“Maybe in about 6 months or a year,” I said to my wife.
“No,” she said emphatically. “It’s now or never. We’re living at my parents, rent free. Tyler is three months old and we want to have another baby next year, which means I’ll want to work part time and we’ll probably be getting a house soon, which means more bills. You’ve got a nice runway now to make this happen, if you want to.”
“Yeah, but … ” I began to implore, before her look stopped me in my tracks. “Ok, ok,” I said, let me think about it.
The lady did have a point.
The issue under consideration was starting my own business. It was November 2010 and, at work, things just weren’t working out. I’ll take at least half the blame for this and we can chalk it up to a divorce on ground of irreconcilable differences. No harm, no foul and everybody move on. No problem. Except one thing — what to do now? I felt as if I’d had a great job and didn’t really want any of other comparable jobs in the industry. Largely, things had not worked out because I wasn’t willing to compromise (again, I’m not saying this in a good way), and going somewhere else would just mean having to compromise with someone else. No thanks.
I had a vision, I had done some research on operationalizing it, and I thought I had a decent shot because — especially for the reasons my wife put forth — I had a window of opportunity. I didn’t have to bring in that much money to keep the business going (I had a laptop, WordPress is open source, etc.) and I didn’t have to kick over a big payment to the boss lady every month. And trust me, this is the one payment I had better be able to make if I value my tranquility.
So the window was there, and my wife had helped me see it in all its crisp, stark and fleeting dimensions. Have you ever watched a sci-fi show in which the wormhole, transporter beam, or whatever, is only open for a few moments before it starts to flicker, and then disappear, leaving the folks you had beamed over to check out the local aliens stuck with them forever? This is an illustrative image of the window of opportunity I’m talking about. It was there, and with the aforementioned encouragement, I was able to take it before it disappeared.

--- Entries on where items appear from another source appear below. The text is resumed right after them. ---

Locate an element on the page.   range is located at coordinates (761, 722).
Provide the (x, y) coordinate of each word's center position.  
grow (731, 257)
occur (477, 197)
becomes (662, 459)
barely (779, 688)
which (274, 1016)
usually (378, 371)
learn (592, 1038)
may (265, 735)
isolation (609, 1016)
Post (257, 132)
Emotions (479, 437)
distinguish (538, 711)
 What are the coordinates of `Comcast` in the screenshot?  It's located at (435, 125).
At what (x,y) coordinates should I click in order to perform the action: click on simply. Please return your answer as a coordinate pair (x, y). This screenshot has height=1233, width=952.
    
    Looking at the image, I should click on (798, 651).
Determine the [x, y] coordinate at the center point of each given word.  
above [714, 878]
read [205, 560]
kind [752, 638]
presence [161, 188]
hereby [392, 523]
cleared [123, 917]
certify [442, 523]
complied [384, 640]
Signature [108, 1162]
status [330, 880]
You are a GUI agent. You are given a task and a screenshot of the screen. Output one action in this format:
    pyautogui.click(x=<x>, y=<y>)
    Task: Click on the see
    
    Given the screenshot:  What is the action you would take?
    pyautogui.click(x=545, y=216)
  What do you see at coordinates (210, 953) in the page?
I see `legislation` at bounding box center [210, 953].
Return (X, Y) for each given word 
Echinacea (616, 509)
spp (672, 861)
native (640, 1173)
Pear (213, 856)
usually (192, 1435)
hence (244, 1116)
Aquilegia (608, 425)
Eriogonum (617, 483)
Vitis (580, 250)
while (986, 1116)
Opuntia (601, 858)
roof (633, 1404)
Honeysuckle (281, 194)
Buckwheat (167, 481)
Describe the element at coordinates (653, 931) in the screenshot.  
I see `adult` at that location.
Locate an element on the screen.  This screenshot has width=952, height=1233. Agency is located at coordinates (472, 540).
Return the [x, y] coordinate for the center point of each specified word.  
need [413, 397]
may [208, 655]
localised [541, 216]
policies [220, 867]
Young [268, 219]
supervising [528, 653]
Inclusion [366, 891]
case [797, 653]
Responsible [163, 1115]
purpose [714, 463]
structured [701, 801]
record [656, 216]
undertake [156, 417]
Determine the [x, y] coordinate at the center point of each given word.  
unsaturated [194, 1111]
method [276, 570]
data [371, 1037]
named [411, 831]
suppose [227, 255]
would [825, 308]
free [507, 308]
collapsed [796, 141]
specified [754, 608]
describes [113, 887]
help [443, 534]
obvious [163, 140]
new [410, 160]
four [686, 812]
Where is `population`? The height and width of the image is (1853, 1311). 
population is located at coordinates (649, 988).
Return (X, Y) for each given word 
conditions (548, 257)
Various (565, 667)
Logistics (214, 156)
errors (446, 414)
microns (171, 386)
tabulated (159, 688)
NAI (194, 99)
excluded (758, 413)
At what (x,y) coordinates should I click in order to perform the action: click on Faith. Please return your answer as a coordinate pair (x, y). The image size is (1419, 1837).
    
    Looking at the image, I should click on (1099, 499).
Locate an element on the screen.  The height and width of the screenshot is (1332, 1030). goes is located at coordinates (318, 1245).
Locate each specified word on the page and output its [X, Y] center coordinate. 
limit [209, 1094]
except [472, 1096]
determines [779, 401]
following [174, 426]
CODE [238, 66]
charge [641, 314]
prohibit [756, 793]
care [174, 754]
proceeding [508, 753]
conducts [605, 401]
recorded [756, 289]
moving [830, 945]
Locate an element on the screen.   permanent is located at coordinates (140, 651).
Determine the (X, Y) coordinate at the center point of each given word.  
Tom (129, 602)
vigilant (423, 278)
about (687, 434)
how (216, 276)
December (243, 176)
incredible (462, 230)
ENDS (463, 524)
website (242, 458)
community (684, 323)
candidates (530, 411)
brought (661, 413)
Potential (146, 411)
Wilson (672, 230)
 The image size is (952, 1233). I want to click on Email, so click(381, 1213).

Fast forward to late 2011 and I’m emailing with Kate. She had another job and had been doing some work for me on the side. Apparently her main gig was going bad, and I hadn’t expressed an offer to bring her on full time, not yet. I knew where she was, meaning she wasn’t going to disappear on me without a heads up, and so there was no impetus on my side to change the status quo. Then I got an email from her that changed everything:
“Hey, I’m not really that happy anymore at my job. Do you know anyone who might be hiring?”
I saw immediately saw the transporter beam, and knew my answer to this email would have a significant impact on both our lives. If I did as she asked, and suggested some folks to contact, there was a good chance I’d never get to work with Kate again. I mean, let’s say she got another job, it was entirely conceivable that she’s love it and be at it for the next 15 years, and that she’d be so enthralled, she’d have to stop doing work for me on the side. Bad, bad, bad.
Let’s say I’d wanted another 6 months or year before I was ready to hire her, just like I pleaded with my wife? Well, who’s to say she be interested in sticking with her unhappy position for that long, especially if I made no iron-clad offer that full time employment with me was in the offing?
So, I talked to some folks for advice, did some thinking and made the offer. Luckily she took it.
Fast forward to late 2012 and I was sending out another email to Nancy, just trying to stay in touch. I thought I was close to being ready for a salesperson, and Nancy was the only person I’d ever considered working with in that capacity, just as Kate was the only editor I’d wanted to work with. Before this specific outreach, I’d sent Nancy a few pings that had gone unanswered. She knew why I was getting in touch, and her lack of response meant she wasn’t interested or ready — or both. But this time, I got a response. This time my casual “How are you doing” lead to the conversation I’d been hoping for. There was a chance and, based in my experience, it had to be grasped NOW. The tractor beam may not have been flickering on and off as clearly as it had been in the other two cases, but I felt it nonetheless.
We moved quickly and got a deal done.
And here the three of us are almost exactly five years after the company’s inception — five years that have been defined as much by the three opportunities grasped above as by a million daily efforts. And that is the point. Great things can be done if you have a sense of time, of opportunity, of the fleeting nature they possess. Sometimes, it’s not time yet, sometimes it’s too late, and sometimes — just once in a great while — the time is now. Get tuned into this fleeting nature of things, of life, and you can do amazing things. Trust me, trust us.